So, you know, we can look at that a little bit and talk about how the right wing, the right wing in Colombia has a very strong track record of not feeding anything to the guerrillas.
That the campaign of fear and misinformation not only throughout the campaign to the plebiscite, but for the last four years as the government has negotiated with the FARC.
I mean, they've stopped at nothing to try to derail the peace process.
And in many ways they got their way because now they're front and center in what happens as we move forward, trying to resolve and trying to rescue what is left of the deal.
Yeah.
All right.
Now, so, yeah, let's talk more about that.
In fact, Uribe, the former president, was the leader of the no vote movement.
And that raises a very important question about America's involvement in this.
I believe, if I remember right from the news, that Obama, the White House at least, was saying that they were for peace and they thought that this was great, that finally the Colombian government and the FARC were going to work things out.
But that doesn't necessarily mean that he speaks for the military, the CIA, the NED or anybody else.
I'm not so sure to what degree he's even really the president anymore at this point.
And, you know, when the reports that they were really working out this deal first started coming out, I had someone write to me and ask me, could I please try to figure out what is the American role?
Are the Americans really going to let them have peace or are they just pretending and they're working to undermine it already?
And that was a few months ago.
So I know nothing.
I'm coming from a position of ignorance, but I'm looking at a situation where clearly America has supported the right wing and supported the war against the FARC all this time.
Maybe war is good for some businesses at the expense of others and some vested interests who would rather keep the thing going, you know, at Langley or somewhere else.
I don't know.
What do you think?
Well, I think, you know, the role of the United States in Colombia is very complicated.
And, you know, I spell it out in my book that came out about 12 years ago, the Colombia and the United States war on rest and destabilization, which essentially points to something that you're alluding to, that the US strategy and US policy vis-a-vis Colombia for over 50 years, since even before the FARC even existed, was always a military kind of strategic approach, looking at the Colombian state as a kind of proxy for US interests as they do just about anywhere in the world, right?
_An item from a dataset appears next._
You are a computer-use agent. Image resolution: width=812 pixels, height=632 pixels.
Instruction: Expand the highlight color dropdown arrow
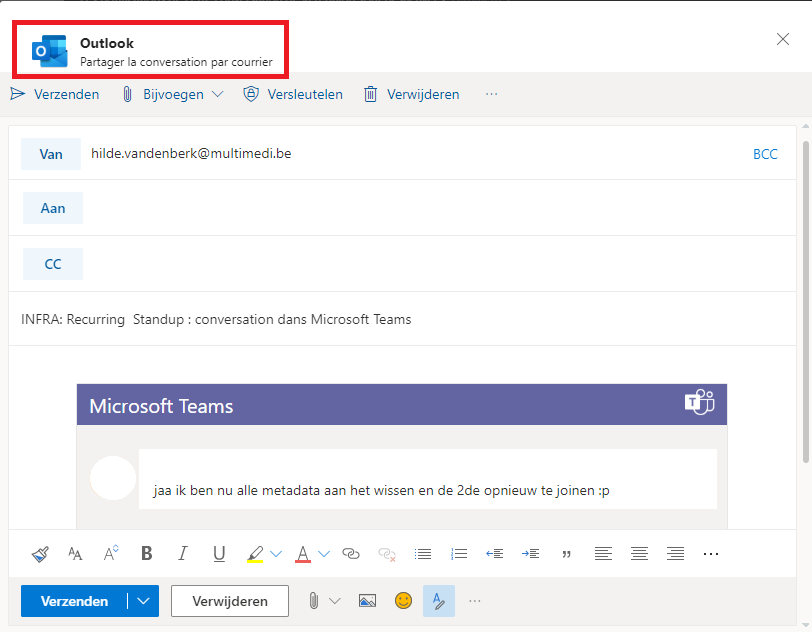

That's more or less the way it's always been.
And what happens is that the US has always focused on military and strategic assistance and training and relationships with the Colombian government in whatever happens.
So it's evolved over the years.
And we look at the early part of the 1960s when the peasant movement was up in arms and there was making demands and they created these independent republics in the countryside to demand land reform and fight for justice and fight for human rights and fight for a kind of redistribution of the resources in the countryside.
And that's when the FARC emerged because the response of the government was essentially with the United States support, with the support of first Kennedy and then eventually the Johnson administration when the FARC emerged in 1964 was to carry out an all-out military assault on these quote-unquote independent republics that were taking place there.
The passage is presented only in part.